Honda hears an account of the coup d'état that took place in Siam on 24 June, during which the country became a constitutional monarchy controlled by Col. Phahon Phonphayuhasena. On Friday 21 October, Honda attends a judicial conference in Tokyo, and on Sunday goes with Iinuma to see Isao at the riverside training camp at Yanagawa. Isao is in trouble: he has taken offence at the bland Shintoism espoused by Master Kaido and gone out to kill an animal after having been ritually purified. When he accompanies the whole group as they look for Isao, Honda is startled to realise that one of the dreams in Kiyoaki's journal is now being acted out in detail.

Isao holds a secret meeting on Monday evening and shows the other boys his elaborate plan for a "Shōwa Restoration" placing all government functions under the Emperor's control, through (1) destroying Tokyo's six electric transformer substations, (2) assassinating Shinkawa, Nagasaki and Kurahara, and (3) burning the Bank of Japan, events that would lead to the desired declaration of martial law, after which they would all commit seppuku. The plan mentions Hori and Prince Toin. They discuss details of the plot; Isao names December 3 at random as the date, and they receive an unexpected windfall of 1000 yen from Sawa, who claims he acquired the money by selling land.

**Required tasks:**
(1) According to the plot summary, what date does Isao pick for the plot?
(2) Rewrite the plot summary starting at "Isao holds a" and ending at "by selling land.", substituting "Tuesday" for "Monday".
The listing after this plot summary isn't needed for anything here.

**Data shown:**
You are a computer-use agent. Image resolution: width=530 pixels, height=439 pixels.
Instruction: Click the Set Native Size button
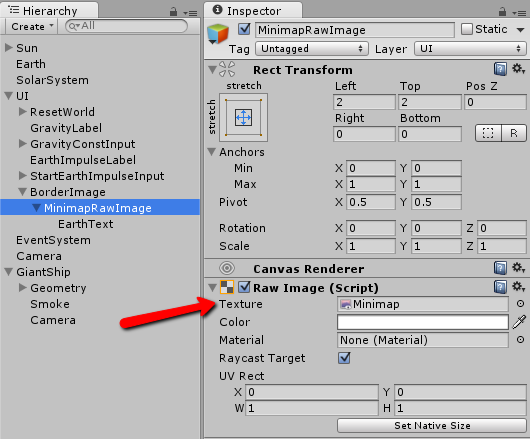(432, 425)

**Results by task:**
(1) December 3, chosen at random.

(2)
Isao holds a secret meeting on Tuesday evening and shows the other boys his elaborate plan for a "Shōwa Restoration" placing all government functions under the Emperor's control, through (1) destroying Tokyo's six electric transformer substations, (2) assassinating Shinkawa, Nagasaki and Kurahara, and (3) burning the Bank of Japan, events that would lead to the desired declaration of martial law, after which they would all commit seppuku. The plan mentions Hori and Prince Toin. They discuss details of the plot; Isao names December 3 at random as the date, and they receive an unexpected windfall of 1000 yen from Sawa, who claims he acquired the money by selling land.